Saturday, December 25, 2010

IT IS CHRISTMAS AND I'M STONE COLD SOBER

PRETTY AMAZING!  I won't have a drop of alcohol all day.  Amazing!  In fact I have had very little alcohol since February of 2010.  Perhaps 5 or six ounces over all that time.  It is something that I never thought I could stop doing.  There are some other things that I  have taken out of my life, but I never wanted to even think about stopping my alcohol intake.  But I did it.  I guess that proves that all those people who accused me of being an alcoholic were wrong.  I haven't even gone to a single meeting.  Through all my protestations that I am not an alcoholic, it took a nearly lethal blow to my physical well being to make me quit.  No, I take that back.  I didn't quit.  God kicked it out of me.  Now when He gets involved, Paul backs off.  I mean, I don't want to have to endure what ol' Jonah went through.  Three days in a whale's belly?  It was bad enough being nearly five days in a hospital.  At least you get out of the hospital clean and feeling fresh, even though if you're like me, you can't walk.  But at least you're not swimming in a bunch of whale vomit.

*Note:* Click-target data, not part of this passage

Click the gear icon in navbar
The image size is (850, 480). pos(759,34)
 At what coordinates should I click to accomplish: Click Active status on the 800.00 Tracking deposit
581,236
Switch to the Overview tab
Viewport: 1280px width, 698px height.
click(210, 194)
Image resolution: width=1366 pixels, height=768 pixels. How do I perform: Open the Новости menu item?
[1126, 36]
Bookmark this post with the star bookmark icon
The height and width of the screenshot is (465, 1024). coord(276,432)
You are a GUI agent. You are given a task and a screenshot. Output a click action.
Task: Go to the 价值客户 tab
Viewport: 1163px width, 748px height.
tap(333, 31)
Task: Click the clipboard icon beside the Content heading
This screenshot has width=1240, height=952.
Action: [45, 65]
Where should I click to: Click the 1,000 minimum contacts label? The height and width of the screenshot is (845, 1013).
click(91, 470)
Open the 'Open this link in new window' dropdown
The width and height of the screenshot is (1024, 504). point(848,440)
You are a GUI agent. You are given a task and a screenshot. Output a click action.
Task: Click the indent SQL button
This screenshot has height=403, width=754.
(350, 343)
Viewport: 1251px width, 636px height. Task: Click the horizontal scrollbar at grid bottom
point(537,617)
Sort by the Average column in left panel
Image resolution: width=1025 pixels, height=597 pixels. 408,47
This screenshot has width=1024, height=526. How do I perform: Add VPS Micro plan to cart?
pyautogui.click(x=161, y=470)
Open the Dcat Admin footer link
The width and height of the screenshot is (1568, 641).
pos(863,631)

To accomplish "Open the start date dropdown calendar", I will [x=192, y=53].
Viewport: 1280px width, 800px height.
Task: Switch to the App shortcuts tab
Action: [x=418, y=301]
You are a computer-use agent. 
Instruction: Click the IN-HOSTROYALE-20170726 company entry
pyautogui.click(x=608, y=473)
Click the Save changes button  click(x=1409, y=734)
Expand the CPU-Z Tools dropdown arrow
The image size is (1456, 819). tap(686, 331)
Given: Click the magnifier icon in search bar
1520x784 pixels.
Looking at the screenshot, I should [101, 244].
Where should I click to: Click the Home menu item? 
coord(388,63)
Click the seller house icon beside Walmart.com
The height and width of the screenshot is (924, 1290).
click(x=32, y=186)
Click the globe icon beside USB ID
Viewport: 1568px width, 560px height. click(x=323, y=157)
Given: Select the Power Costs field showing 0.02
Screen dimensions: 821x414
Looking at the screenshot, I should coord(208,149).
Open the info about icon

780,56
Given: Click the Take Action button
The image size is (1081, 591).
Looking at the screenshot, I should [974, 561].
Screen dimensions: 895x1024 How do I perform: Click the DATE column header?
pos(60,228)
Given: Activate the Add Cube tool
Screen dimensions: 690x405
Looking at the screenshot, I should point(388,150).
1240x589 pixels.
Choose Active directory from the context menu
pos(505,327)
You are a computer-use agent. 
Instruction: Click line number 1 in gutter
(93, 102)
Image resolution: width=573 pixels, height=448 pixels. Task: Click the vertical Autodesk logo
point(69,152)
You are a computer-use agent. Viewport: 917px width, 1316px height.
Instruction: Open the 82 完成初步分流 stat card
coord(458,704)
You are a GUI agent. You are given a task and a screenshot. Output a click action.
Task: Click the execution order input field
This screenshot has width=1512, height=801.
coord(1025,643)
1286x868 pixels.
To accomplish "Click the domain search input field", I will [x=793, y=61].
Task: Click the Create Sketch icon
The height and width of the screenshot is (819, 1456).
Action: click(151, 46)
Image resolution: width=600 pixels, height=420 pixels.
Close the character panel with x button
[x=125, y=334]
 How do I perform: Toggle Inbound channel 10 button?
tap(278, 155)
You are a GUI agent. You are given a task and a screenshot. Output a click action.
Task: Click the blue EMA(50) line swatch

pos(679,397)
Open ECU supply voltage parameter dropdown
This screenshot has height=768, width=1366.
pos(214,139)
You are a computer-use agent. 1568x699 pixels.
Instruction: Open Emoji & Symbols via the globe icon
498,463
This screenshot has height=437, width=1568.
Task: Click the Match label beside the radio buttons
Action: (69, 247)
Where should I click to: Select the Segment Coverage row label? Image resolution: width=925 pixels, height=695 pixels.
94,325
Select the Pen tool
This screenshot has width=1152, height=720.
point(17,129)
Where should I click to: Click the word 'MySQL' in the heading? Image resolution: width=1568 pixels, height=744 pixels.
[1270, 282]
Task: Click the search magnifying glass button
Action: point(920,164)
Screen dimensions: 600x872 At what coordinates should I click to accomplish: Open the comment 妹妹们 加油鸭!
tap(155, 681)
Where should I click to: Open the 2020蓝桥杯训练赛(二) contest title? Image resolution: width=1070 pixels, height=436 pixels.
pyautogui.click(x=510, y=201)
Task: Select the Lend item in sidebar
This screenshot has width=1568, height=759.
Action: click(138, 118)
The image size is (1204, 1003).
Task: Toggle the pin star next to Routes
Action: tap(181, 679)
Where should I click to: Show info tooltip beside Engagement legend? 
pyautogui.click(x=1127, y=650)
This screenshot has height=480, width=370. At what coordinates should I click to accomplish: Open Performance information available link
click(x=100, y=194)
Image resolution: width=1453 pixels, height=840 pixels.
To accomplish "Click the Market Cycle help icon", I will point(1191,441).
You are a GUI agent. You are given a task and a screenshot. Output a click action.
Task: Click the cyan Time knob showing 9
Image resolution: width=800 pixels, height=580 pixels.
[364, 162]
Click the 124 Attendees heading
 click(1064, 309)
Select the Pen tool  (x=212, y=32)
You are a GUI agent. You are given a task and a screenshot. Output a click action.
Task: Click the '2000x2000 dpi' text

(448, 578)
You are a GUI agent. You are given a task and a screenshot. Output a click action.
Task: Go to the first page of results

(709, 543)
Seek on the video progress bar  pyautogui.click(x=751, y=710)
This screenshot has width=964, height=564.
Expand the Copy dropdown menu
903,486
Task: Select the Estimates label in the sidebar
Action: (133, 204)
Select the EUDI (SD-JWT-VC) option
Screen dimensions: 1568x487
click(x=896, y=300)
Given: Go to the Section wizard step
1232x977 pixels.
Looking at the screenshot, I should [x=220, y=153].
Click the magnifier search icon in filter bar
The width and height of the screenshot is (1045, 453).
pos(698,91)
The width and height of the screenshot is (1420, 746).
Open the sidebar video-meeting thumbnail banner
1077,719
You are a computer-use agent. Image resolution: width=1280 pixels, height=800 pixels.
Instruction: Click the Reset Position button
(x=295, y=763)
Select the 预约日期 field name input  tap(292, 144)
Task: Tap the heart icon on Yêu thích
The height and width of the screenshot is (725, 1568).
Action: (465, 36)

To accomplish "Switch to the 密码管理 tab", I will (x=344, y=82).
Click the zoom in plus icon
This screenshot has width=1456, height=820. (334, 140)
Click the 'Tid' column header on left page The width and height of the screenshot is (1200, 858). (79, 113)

So here I am with the Baby Jesus, thanking Him for saving my $%@**& and still wondering how He did it.  I mean, I don't think that there has been a day since I was about 19 or 20 that I didn't have at least one sip (draught?) of some alcohol.  I even always had a bottle even when I was in the seminary in Attleboro.  I used to keep my Canadian Club in a shampoo bottle...yup, right out in the open.  A friend of mine from Van Buren, Maine was my drinking buddy.  2 crazy hockey players who got a kick out of breaking the rules and getting away with it right across the hall from the Big Boss's office.  Man, that was fun.  Now, it's all water.  Gotta keep dem kidneys well irrigated, says the doc.  It's all well and good, but let me tell you, I still remember how much better it was irrigating my kidney's with ethanol than it is with water.  It makes me sad to see that they are now digging into the whiskey stash to run internal combustion engines.  Yikes, what a waste!  But it's probably better that way.  What the heck, it takes an awful lot of that stuff to get a car feeling whoopie.  But just to be safe, if it gets too common, I'll just have to send the Voice from the Kitchen to refuel the family wheels.  After a while, I'm sure that she'll turn to dissing the car for being an alcoholic.  So much for domestic tranquility!
By the bye, did you notice that today is the first full month of this insanity?